We're all going a bit stir-crazy. Between rain and slush, it's hard to find a decent surface for hiking or running. This morning, I decided to take the girls up into the forest on the groomed-for-snowmobiles road, primarily because all the other roads were slushy-slick and enshrouded in fog. Too dangerous - cars wouldn't see us, and there's no shoulder. We've run this road so many times, because it's so convenient, and I always worry the girls will be completely bored. But there's always something new, especially for dogs with amazing senses of smell, sight, and hearing.

The official snowmobile parking area is where we started. It's just a half mile from the house. (The photo was taken two weeks ago in decidedly better weather.) Before I let the girls out of the car, I had the nasty task of removing three large carcass parts from an elk or deer that some critter had dragged there to munch on. I found a plastic bag in the car, put my hand inside of it, then picked up first the lower jaw bone (looked like a big, bloody tweezers with a few teeth embedded midway along each prong), then a foot-long section of spine (like a wind chime of bone pieces on a string), and finally the rest of the skull. The pieces had been pretty thoroughly stripped of hide and meat, but blood and gristle dropped off each part as I held it at arm's length and then pitched it over the snow bank into the trees.

Welcome to hunter's paradise.

[Side rant: While these carcass parts might have come from a natural kill nearby and dragged onto the parking lot surface for easy eating, this is an area where I also find black plastic garbage bags filled with elk and deer carcasses. My complaint is that there are too many lazy hunters who simply dump carcasses near parking lots or trail heads. Sure, forest creatures will eventually dispose of the carcass, but they are an eyesore to those of us who use the forests, and a powerful temptation to our dogs. I resent cleaning up after such lazy "trophy" hunters.]
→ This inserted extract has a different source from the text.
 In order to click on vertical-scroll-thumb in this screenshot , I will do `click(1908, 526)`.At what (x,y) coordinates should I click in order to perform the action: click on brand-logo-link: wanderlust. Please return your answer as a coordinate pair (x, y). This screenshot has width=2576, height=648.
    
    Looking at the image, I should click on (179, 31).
Once the area was cleared, I let the girls out of the car. They immediately investigated the spots of blood where the carcass parts had been, then followed tracks and scents only they could perceive, where the critter had likely originally brought the meal down from the hillside. I enticed them away from those sweet (to them) smells with salmon treats. We went about two miles up, up, up into the forest, slogging on a slushy base with about an inch of fresh wet snow on top. A bit like running through deep sand. But the girls were happy to be out and running - chasing and teasing each other, stopping to look down a hillside or gully with the hope that they'd spot a deer, coyote, or fox. My spirits were lifted along with theirs. Nothing like a romp in the wilderness to make things right. Even on a dreary, foggy morning.